Ag-AIRRSumula-333-Jurisprudencia

ADICIONAL DE INSALUBRIDADE. GRAU MÁXIMO. AGENTES BIOLÓGICOS. CONTATO COM PACIENTES COM DOENÇAS INFECTOCONTAGIOSAS.

A reclamada (hospital) questionou a condenação ao pagamento de adicional de insalubridade em grau máximo a atendente de nutrição que tinha contato habitual e intermitente com pacientes portadores de doenças infectocontagiosas em isolamento hospitalar, alegando ausência de contato permanente e eficácia dos EPIs fornecidos.

Tese (Ratio Decidendi)

É devido o adicional de insalubridade em grau máximo ao empregado que tenha contato habitual ou intermitente com pacientes portadores de doenças infectocontagiosas, ainda que não exclusivamente em área de isolamento, e o fornecimento de EPIs não elimina o risco biológico para fins de afastamento da insalubridade (Súmula 47/TST).

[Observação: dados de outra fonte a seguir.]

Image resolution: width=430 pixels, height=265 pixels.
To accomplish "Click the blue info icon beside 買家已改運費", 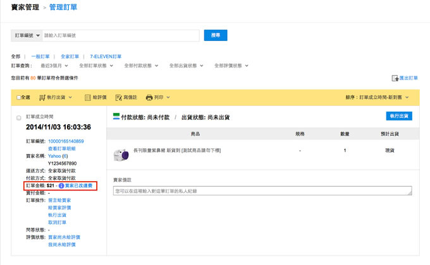I will (60, 186).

O reexame do laudo pericial que ampara a condenação é vedado no TST (Súmula 126), e a decisão regional está em conformidade com a jurisprudência iterativa desta Corte (art. 896, §7º, CLT e Súmula 333/TST).

Dados do Acordao

Numero do Processo

Ag-AIRR-0020502-46.2023.5.04.0024

Classe Processual

Ag-AIRR

Relator(a)

morgana de almeida

Órgão Julgador

5ª Turma

Data do Julgamento

2026-04-22T23:59:59-03

Data da Publicação

2026-04-23T17:34:14-03

Ag-AIRR — Ag-AIRR-0020502-46.2023.5.04.0024
ADICIONAL DE INSALUBRIDADE. GRAU MÁXIMO. TEMA 198 DA TABELA DE RECURSOS DE REVISTA REPETITIVOS. TRANSCENDÊNCIA JURÍDICA RECONHECIDA. 1. Na hipótese, a Corte de origem, com base no laudo pericial, confirmou a condenação da empresa ao pagamento do adicional de insalubridade em grau máximo. O entendimento foi que o trabalhador estava exposto a agentes biológicos, devido ao contato com pacientes isolados por doenças contagiosas e seus pertences, ainda que de forma não contínua. Restou consignado que os EPIs fornecidos não eliminavam o risco (Súmula 126 do TST). 2. Desse modo, o acolhimento de pretensões pretendidas pela reclamada demandaria necessariamente o reexame do acervo probatório, procedimento vedado nesta esfera extraordinária, nos termos da Súmula 126 do TST. 3. Outrossim, o acórdão regional, nos moldes em que proferido, encontra-se em conformidade com iterativa, notória e atual jurisprudência desta Corte Superior, no sentido de que é devido adicional de insalubridade em grau máximo aos empregados que estejam em contato permanente ou intermitente (Súmula 47 do TST) com pacientes portadores de doenças infectocontagiosas. Mantém-se a decisão recorrida. Agravo conhecido e desprovido.